As a lad who had experience nearly every British youth subculture through 60s, 70s, 80s, 90s I thought it a interesting legacy that the football casual had outlasted them all and there had been no focus on this, all the films and documentaries was only about the violence and for me that was not everything in going football. I had broken many barriers in my interviews with rival fans, even one-time enemies so I thought I would be the best placed person to tell the story of the casuals as an understated youth subculture.

The football casual’s attention to detail and interest in their appearance fed into a broader revival of interest in mens fashion. Whilst casual style in no way pushed the boundaries of fashion, simply focusing on styles and labels that were already available, it did have a significant influence in altering the status of sportswear and designer clothing. The influence of the casual look and style lives on long after the golden age of when this subculture ended. They paved the way for the success of brands like Stone Island in the 1990s and the widespread adoption of sportswear as fashionable dress.

Really important was where did it start argument  and we can for good reason acknowledge the 70s was truely dominated by scouse v mancs with both turning on the London claims of being first firms to influencing casual culture.
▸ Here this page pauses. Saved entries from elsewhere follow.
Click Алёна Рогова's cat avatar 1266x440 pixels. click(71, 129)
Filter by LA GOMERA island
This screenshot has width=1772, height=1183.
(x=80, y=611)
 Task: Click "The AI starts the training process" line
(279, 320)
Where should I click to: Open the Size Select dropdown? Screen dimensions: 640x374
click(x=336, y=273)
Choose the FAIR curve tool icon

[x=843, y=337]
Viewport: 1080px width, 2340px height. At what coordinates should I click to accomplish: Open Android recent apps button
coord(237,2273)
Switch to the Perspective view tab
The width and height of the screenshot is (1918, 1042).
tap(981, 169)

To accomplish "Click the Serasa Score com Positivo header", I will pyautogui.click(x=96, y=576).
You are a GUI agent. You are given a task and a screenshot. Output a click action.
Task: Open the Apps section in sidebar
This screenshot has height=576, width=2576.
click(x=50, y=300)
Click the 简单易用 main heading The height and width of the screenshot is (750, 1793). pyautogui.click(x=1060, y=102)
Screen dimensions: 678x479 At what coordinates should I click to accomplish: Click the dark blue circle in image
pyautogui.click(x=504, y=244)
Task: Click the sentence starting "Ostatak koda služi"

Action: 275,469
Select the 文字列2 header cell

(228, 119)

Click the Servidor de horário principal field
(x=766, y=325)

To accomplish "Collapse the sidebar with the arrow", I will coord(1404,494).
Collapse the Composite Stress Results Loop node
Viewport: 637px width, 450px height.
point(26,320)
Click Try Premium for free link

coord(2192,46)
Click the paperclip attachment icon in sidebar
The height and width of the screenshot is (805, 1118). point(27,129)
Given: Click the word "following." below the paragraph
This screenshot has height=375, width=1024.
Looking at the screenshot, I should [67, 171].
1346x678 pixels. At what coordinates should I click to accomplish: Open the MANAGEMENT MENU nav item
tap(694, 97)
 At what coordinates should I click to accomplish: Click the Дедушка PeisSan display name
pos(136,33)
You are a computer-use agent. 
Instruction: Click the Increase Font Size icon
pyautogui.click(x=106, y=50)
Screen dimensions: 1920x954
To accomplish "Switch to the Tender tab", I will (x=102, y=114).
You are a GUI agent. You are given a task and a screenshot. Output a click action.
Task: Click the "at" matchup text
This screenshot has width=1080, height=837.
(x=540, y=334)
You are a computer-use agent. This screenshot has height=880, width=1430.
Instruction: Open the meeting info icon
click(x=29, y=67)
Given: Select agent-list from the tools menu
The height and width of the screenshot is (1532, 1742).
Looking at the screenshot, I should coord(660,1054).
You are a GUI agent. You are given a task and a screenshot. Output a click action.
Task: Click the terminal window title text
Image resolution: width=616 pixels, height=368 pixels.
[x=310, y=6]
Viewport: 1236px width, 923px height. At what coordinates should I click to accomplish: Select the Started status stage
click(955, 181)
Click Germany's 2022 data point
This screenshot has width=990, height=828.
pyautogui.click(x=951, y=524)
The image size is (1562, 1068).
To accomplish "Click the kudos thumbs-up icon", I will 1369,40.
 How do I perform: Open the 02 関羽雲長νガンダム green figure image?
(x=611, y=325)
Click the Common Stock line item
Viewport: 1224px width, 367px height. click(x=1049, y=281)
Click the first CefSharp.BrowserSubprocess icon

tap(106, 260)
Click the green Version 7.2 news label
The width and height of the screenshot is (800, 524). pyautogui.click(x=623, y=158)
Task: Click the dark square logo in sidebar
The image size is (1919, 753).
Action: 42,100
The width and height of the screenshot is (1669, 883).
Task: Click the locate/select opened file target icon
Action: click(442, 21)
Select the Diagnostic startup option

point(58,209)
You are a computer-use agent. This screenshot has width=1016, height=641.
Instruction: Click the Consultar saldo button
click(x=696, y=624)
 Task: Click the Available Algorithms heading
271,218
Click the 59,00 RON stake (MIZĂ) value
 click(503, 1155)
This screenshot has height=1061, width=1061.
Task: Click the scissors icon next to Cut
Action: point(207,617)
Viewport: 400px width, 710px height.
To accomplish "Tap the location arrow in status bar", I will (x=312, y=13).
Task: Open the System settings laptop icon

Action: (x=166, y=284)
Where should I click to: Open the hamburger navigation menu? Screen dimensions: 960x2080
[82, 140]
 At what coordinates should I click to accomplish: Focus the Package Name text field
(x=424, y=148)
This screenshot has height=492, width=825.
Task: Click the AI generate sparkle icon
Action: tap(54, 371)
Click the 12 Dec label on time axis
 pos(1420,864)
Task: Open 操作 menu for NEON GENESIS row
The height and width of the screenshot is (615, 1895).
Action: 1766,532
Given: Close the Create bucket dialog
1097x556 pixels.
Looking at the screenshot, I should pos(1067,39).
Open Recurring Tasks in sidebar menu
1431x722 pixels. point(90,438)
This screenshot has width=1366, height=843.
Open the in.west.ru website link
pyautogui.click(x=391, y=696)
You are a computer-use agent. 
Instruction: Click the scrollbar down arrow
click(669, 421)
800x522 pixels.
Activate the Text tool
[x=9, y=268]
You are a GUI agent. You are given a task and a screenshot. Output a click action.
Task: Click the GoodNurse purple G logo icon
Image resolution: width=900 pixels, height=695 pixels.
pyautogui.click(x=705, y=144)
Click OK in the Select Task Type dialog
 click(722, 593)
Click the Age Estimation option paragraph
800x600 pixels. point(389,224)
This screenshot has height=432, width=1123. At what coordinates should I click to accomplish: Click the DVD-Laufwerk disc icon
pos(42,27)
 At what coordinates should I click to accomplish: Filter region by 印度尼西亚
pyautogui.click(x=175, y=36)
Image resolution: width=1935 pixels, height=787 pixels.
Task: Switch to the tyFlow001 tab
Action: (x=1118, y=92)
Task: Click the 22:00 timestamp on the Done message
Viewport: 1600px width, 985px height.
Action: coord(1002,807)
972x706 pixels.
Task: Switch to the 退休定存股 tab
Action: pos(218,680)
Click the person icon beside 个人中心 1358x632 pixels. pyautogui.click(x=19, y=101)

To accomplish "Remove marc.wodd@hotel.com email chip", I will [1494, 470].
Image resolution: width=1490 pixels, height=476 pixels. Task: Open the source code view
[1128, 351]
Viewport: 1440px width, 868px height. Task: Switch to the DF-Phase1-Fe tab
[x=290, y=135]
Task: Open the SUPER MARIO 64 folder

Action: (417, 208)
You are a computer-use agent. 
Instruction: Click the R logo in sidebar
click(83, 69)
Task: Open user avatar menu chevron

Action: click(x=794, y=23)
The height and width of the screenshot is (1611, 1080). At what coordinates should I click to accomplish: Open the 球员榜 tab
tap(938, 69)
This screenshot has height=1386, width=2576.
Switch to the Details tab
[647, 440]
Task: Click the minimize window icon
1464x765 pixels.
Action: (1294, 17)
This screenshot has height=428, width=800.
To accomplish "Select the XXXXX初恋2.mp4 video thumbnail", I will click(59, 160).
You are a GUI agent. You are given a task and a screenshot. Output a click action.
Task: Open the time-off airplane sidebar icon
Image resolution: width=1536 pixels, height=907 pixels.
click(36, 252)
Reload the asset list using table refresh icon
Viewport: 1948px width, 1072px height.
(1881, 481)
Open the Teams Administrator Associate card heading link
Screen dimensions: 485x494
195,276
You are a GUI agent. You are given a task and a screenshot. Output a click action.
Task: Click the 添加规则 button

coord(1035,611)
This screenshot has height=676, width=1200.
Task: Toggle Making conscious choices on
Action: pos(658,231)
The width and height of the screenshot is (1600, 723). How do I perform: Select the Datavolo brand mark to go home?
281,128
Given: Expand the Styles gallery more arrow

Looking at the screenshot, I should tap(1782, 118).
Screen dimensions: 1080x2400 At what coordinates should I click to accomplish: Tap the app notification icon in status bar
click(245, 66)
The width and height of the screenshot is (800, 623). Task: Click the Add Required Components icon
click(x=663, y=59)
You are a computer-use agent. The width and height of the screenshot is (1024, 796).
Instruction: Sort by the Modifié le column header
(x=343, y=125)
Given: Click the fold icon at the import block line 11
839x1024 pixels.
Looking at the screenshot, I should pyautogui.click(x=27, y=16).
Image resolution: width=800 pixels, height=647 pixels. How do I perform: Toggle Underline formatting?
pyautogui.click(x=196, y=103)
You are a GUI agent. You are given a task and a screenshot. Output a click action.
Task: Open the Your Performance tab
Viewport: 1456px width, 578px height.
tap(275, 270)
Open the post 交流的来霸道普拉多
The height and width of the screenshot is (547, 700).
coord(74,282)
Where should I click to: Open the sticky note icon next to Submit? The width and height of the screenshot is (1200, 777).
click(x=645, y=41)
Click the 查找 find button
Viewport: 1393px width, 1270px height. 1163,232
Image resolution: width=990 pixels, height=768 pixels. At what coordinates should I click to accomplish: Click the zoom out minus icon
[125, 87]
This is a great thread and starting point to making film as it brings the interviews to life and make the talking commentary lively as it was always being orcastrated by the lads themselves or boys as they referred to themselves.

Looking back – if it hadn’t been for football, is there anything you’d rather had your life wasted on? 😉 I will simply say this, it’s not about yer past as what you learn and experience from your past shapes you as a person, what matters most is how you come out of your past for we all make mistakes in life and hopefully move on, anyone who wants to be jealous or pissed off with what I have achieved for myself and family today then they should remember to have my life, I’ve been shot by gangsters, stabbed by rivals and fitted up by the police. My life was not a movie in reality but as real as the street I walked on and as real as the people I crossed hence it was later made a movie.

Book, movies, work as a consultant – it seems it´s never be boring in your life. On which projects you´re currently working?

„You’re Going Home in a Fucking Ambulance“ will be the next new book title 2019. Iisting a run through of the English hooligan scene from the beginnings to the present day, as told by those who were there.
The sociologists will slate it as hoolie porn and they hardly ever disuse their contempt but trust me they will still read it, and confirm so in their next white paper produced with their doctor level of intelligence in how they analgise this thing of ours, always as knowledgable outsiders looking in at my next bestseller hopefully.

Many thanks for your time and the opportuntiy to this interview with you, Cass. It was a big wish as we started with our blog four years ago and it´s a big pleasure to realized it. I wish you all the best for your future. Stay healthy and good luck for all newprojects. The last words of this interview are yours. Say what you want to say.

My West Ham was Upton Park, my first game at 8 years old the year messiahs Hurst, Moore and Peters won the World Cup 1966 and my last game was West Ham v Man Utd 2016, so 50 years among the working-class elite of football, COYI.